Non-Nehari manifold method for asymptotically periodic Schrödinger equation

Abstract: We consider the semilinear Schr\"odinger equation $$ \left{ \begin{array}{ll} -\triangle u+V(x)u=f(x, u), \ \ \ \ x\in {\R}^{N}, u\in H^{1}({\R}^{N}), \end{array} \right. $$ where $f$ is a superlinear, subcritical nonlinearity.
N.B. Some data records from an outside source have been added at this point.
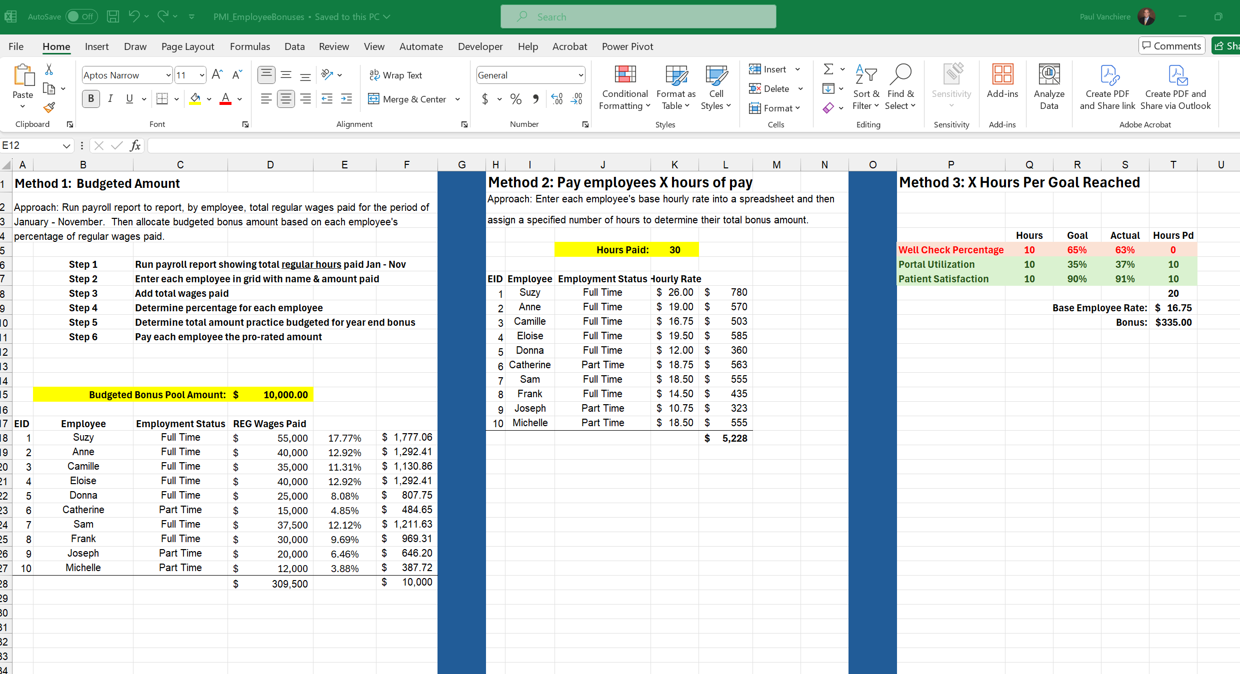Expand the Merge & Center options
1240x674 pixels.
458,99
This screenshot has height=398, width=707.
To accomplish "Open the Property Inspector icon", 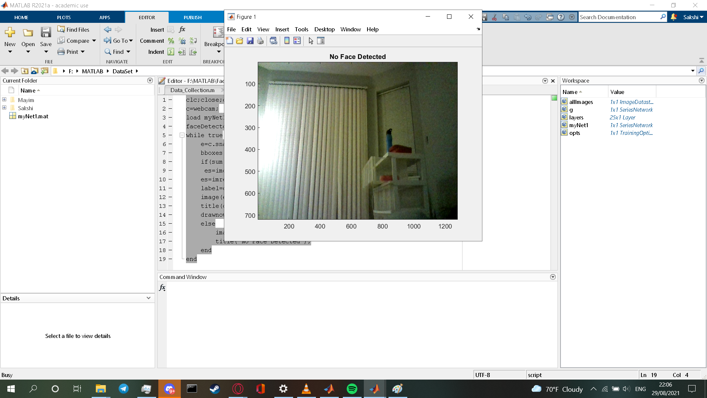I will pyautogui.click(x=321, y=41).
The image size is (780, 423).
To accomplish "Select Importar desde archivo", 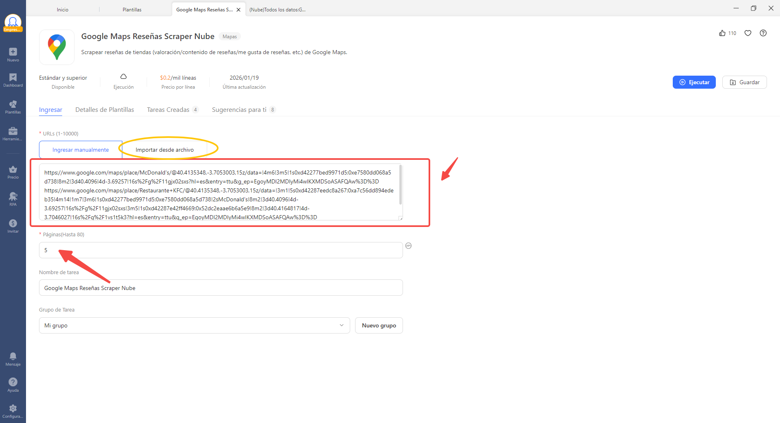I will click(x=164, y=149).
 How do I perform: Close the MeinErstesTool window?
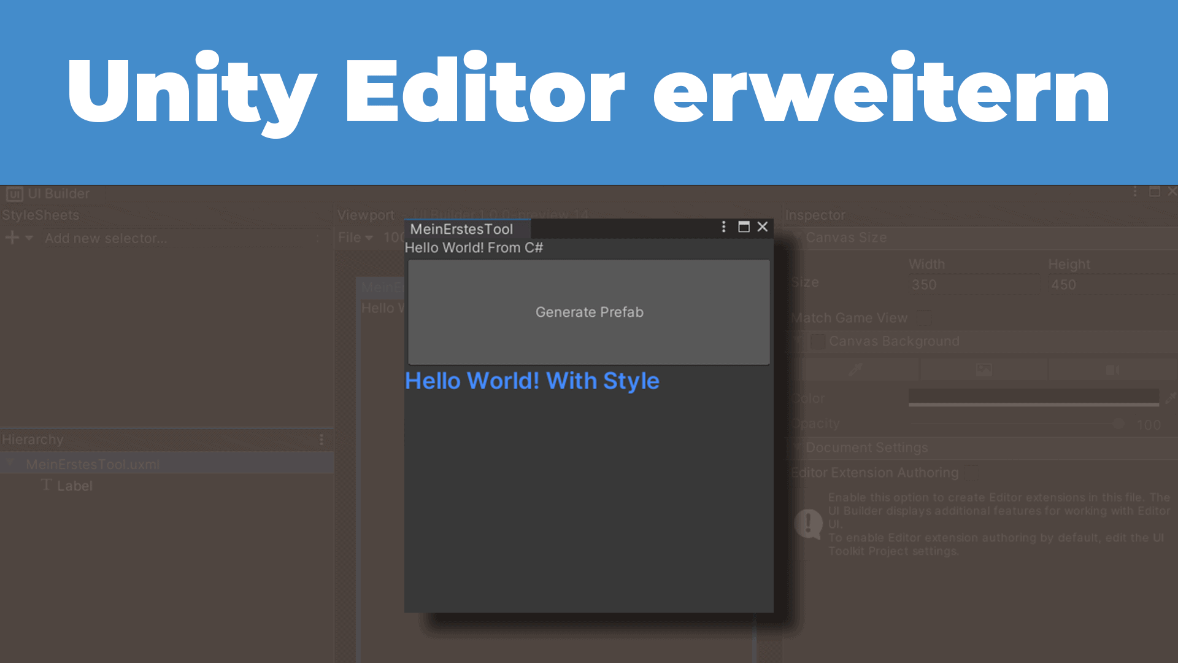pos(763,227)
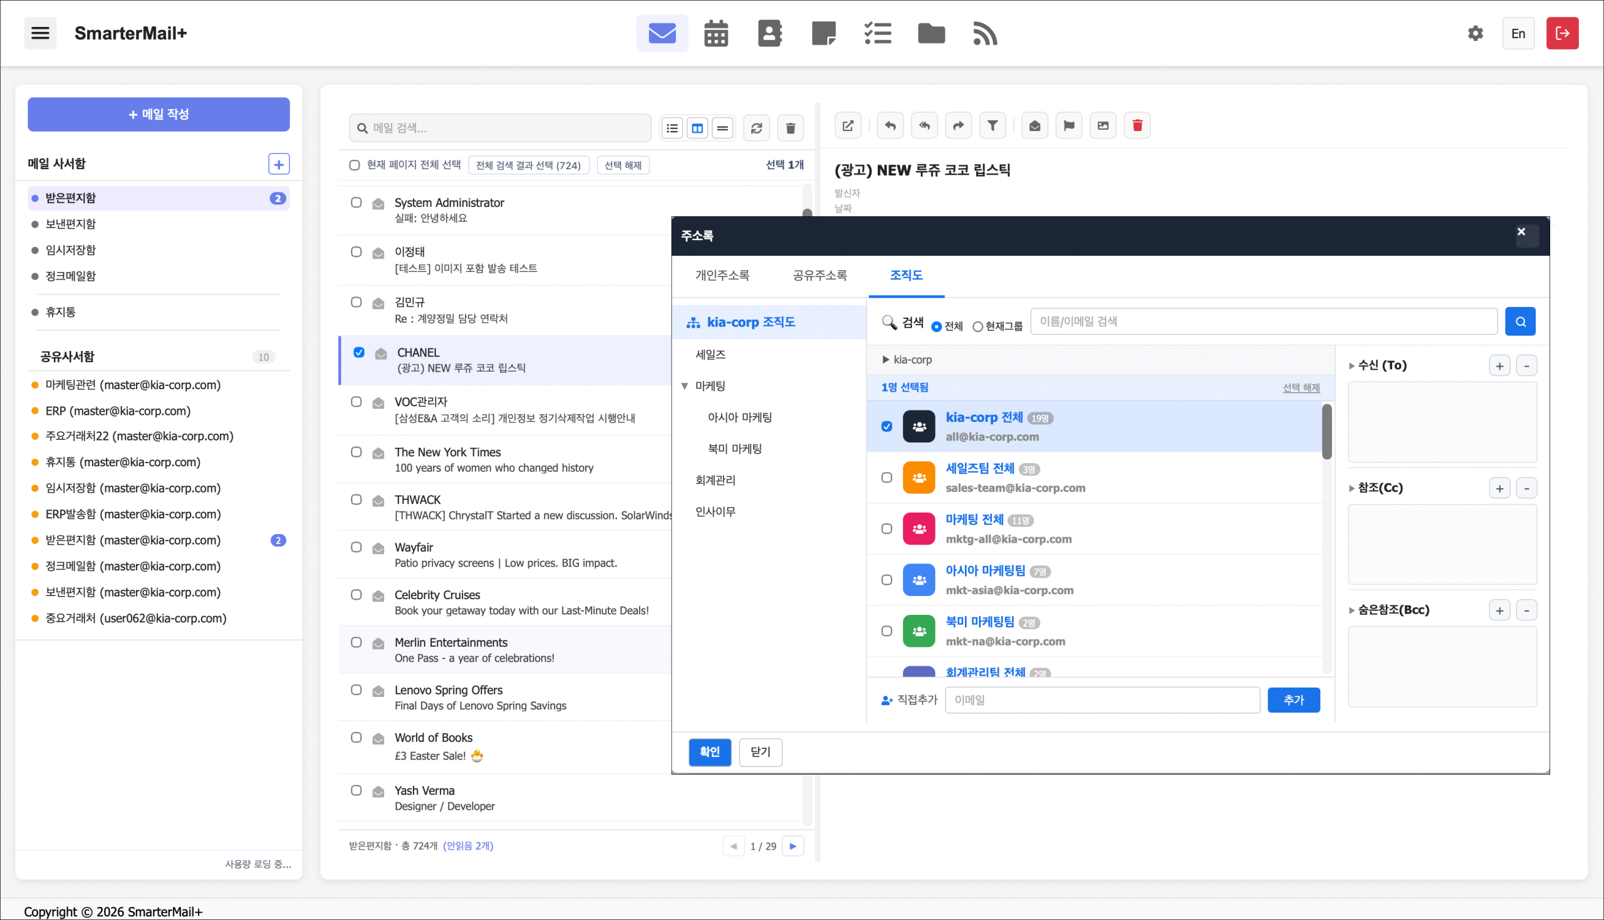
Task: Expand the 참조(Cc) section
Action: click(1351, 488)
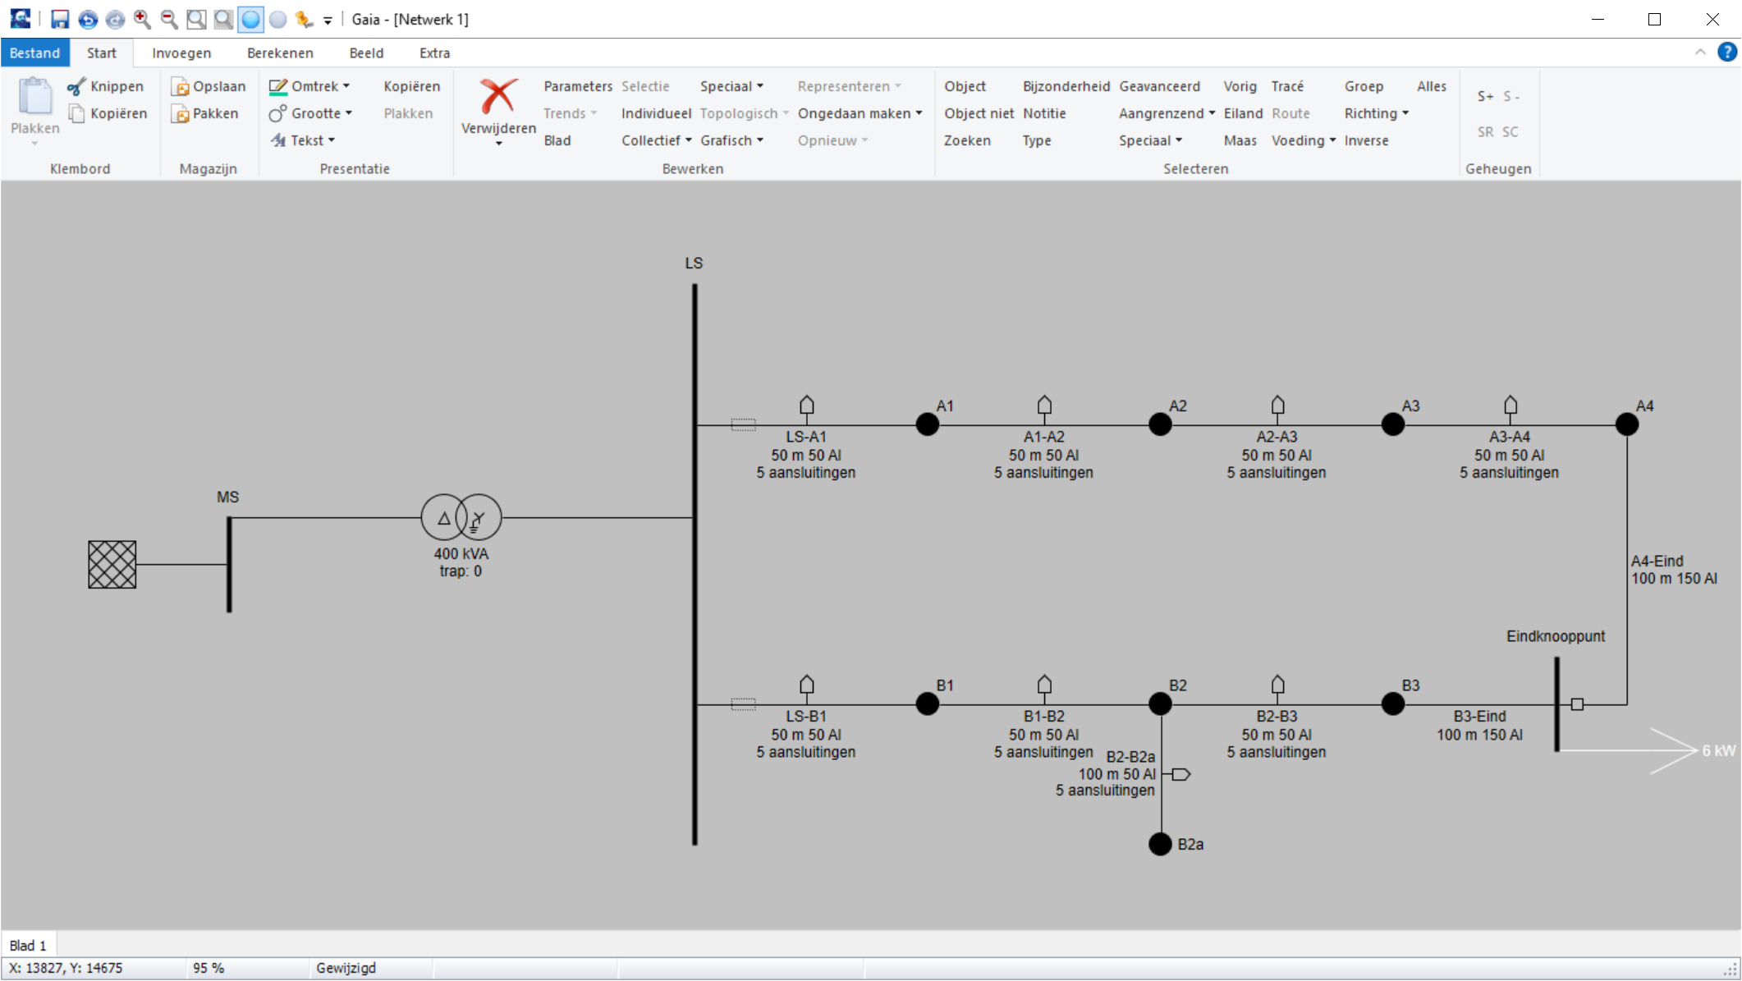This screenshot has width=1742, height=981.
Task: Open the Berekenen ribbon tab
Action: click(x=280, y=53)
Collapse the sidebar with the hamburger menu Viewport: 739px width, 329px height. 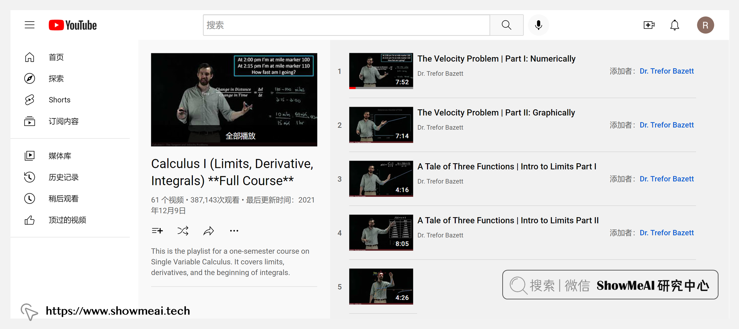[30, 25]
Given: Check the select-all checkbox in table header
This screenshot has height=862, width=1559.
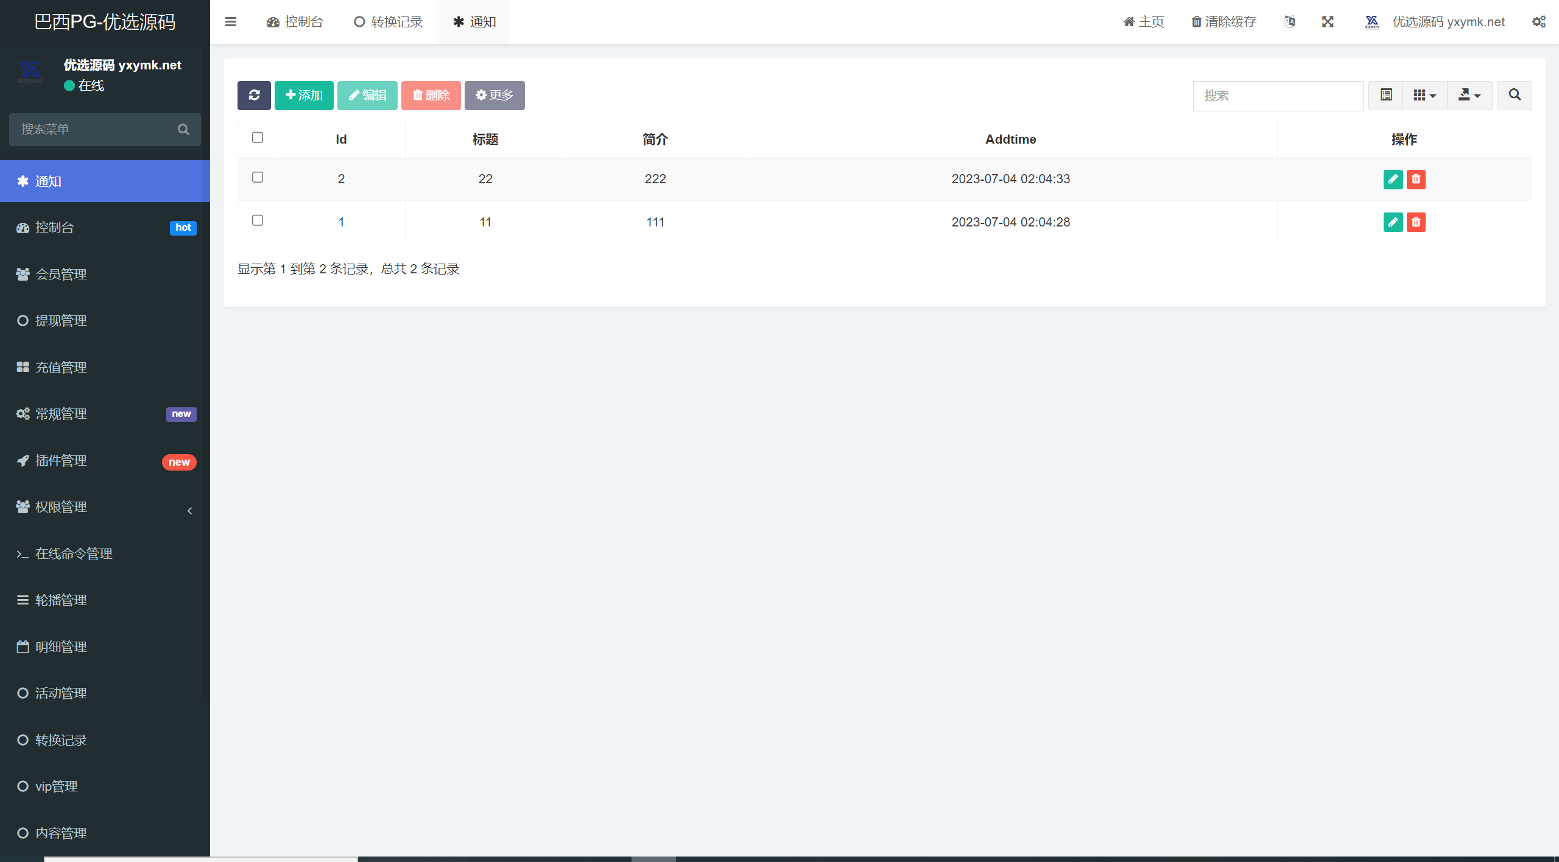Looking at the screenshot, I should point(258,138).
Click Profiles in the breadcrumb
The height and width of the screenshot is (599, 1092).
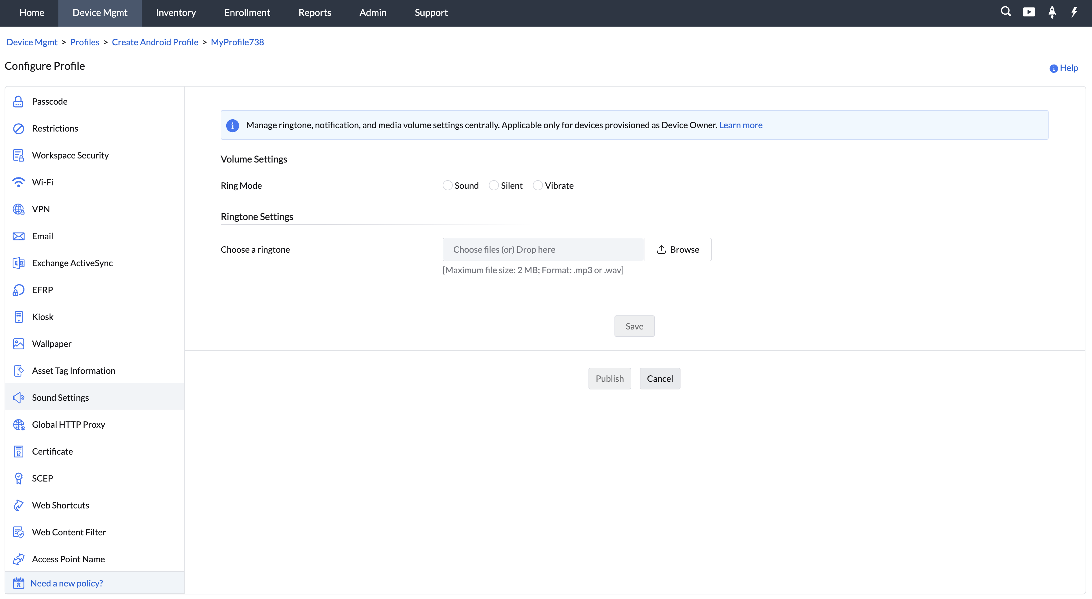click(84, 42)
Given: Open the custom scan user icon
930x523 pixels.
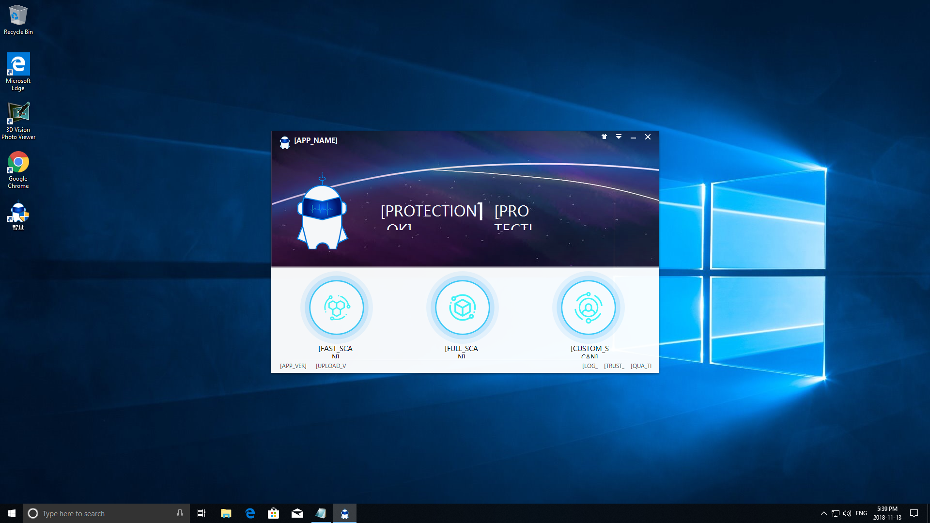Looking at the screenshot, I should click(x=588, y=308).
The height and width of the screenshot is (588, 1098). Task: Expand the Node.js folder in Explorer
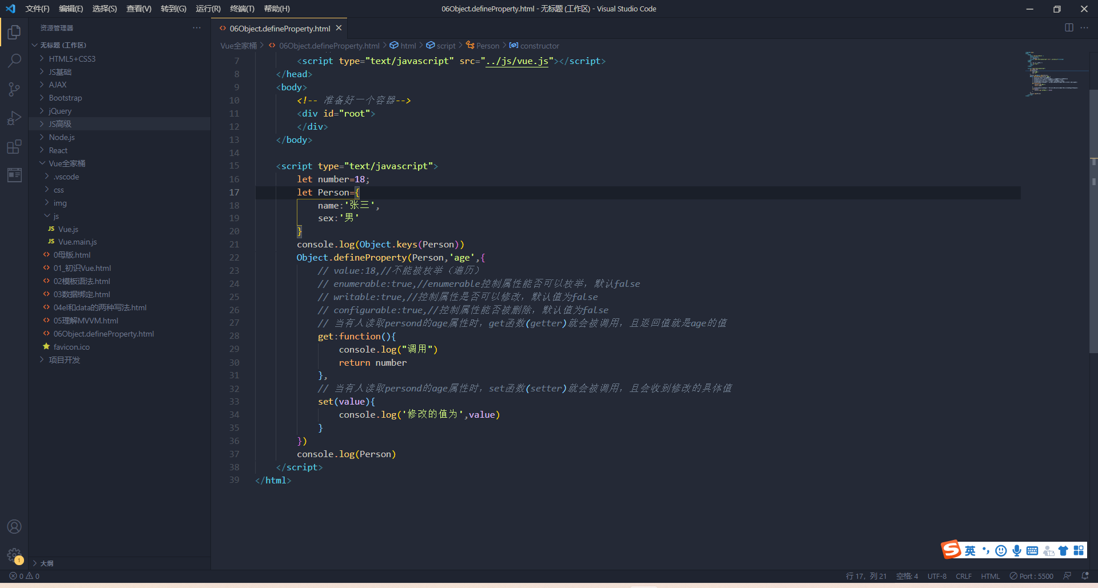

We mainly study the case where $V(x)=V_0(x)+V_1(x)$, $V_0\in C(\mathbb{R}^N)$, $V_0(x)$ is 1-periodic in each of $x_1, x_2, \ldots, x_N$ and $\sup[\sigma(-\triangle +V_0)\cap (-\infty, 0)]<0<\inf[\sigma(-\triangle +V_0)\cap (0, \infty)]$, $V_1\in C(\mathbb{R}^N)$ and $\lim_{|x|\to\infty}V_1(x)=0$. Inspired by previous work of Li et al. \cite{LWZ}, Pankov \cite{Pa} and Szulkin and Weth \cite{Sz}, we develop a more direct approach to generalize the main result in \cite{Sz} by removing the "strictly increasing" condition in the Nehari type assumption on $f(x, t)/|t|$. Unlike the Nahari manifold method, the main idea of our approach lies on finding a minimizing Cerami sequence for the energy functional outside the Nehari-Pankov manifold $\mathcal{N}^{0}$ by using the diagonal method.